WORK INSTRUCTIONS:
Copy out the lines beginning with the one that contains "Given: Open the tan suede sneaker image" and ending with the last line below, exactly as they stand. Pictures are not copied.

Stored records:
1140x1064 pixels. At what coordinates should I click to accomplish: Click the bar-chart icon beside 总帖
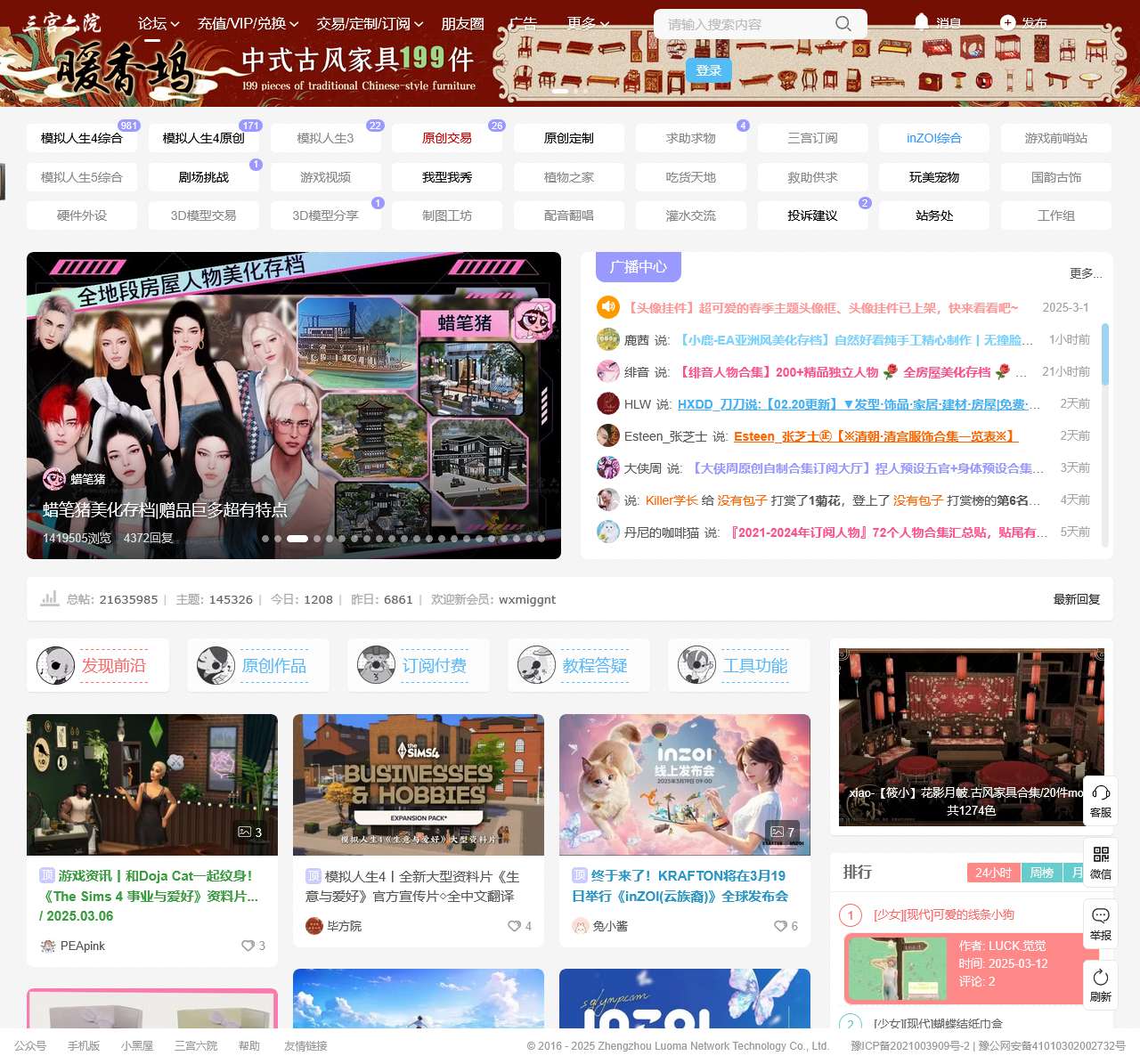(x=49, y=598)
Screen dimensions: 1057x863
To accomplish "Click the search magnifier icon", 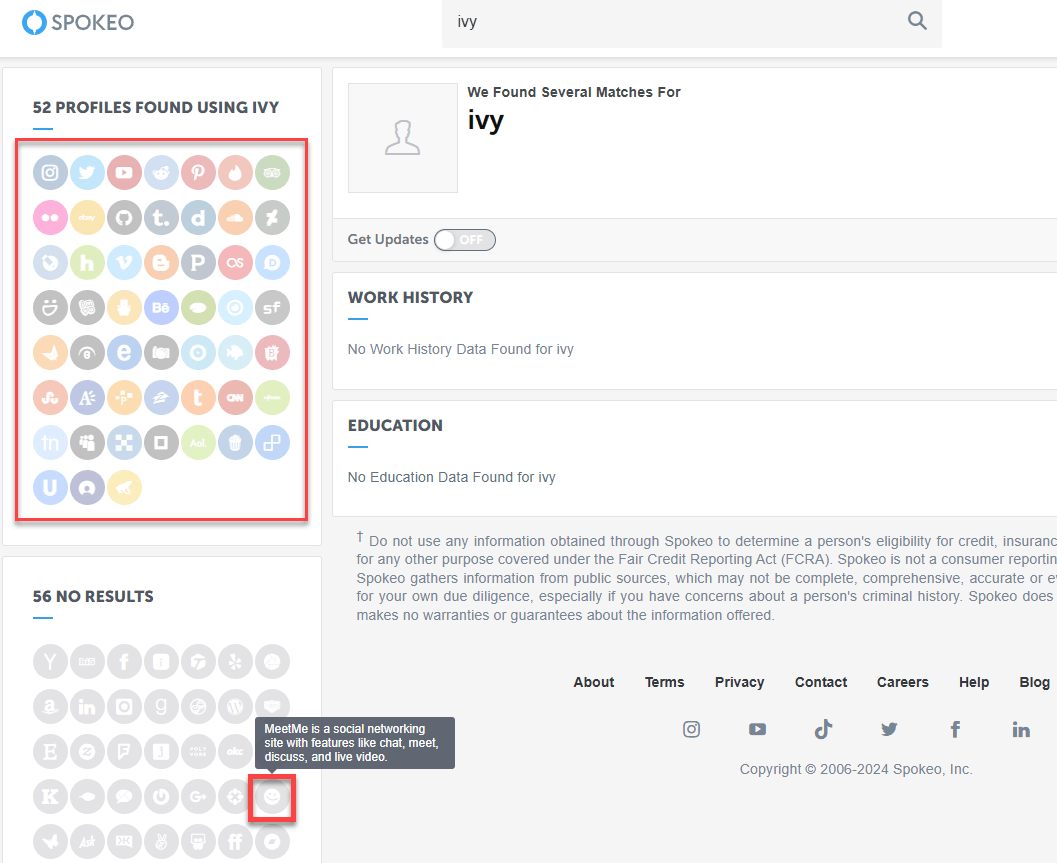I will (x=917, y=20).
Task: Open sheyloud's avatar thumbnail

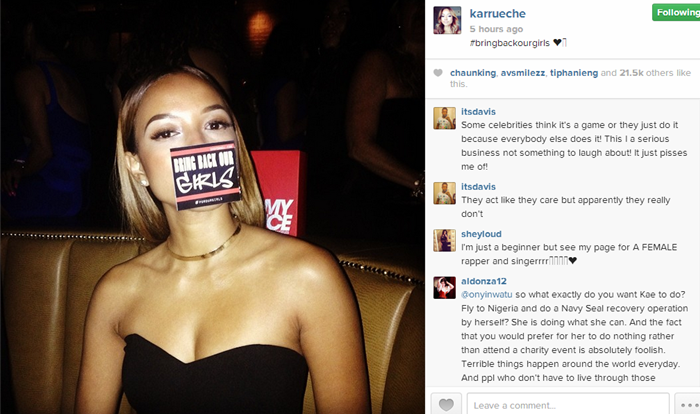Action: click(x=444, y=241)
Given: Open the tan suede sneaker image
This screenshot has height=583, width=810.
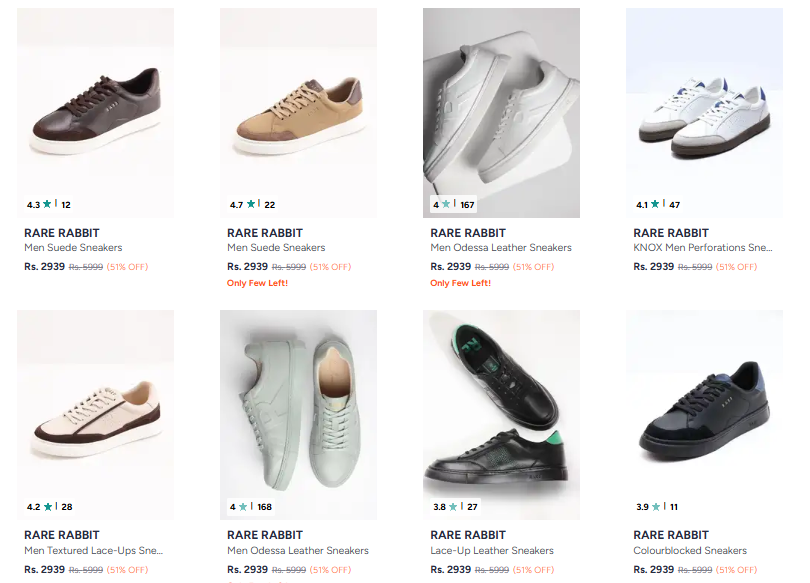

FINISHED EXERCISE:
Given: Open the tan suede sneaker image
This screenshot has height=583, width=810.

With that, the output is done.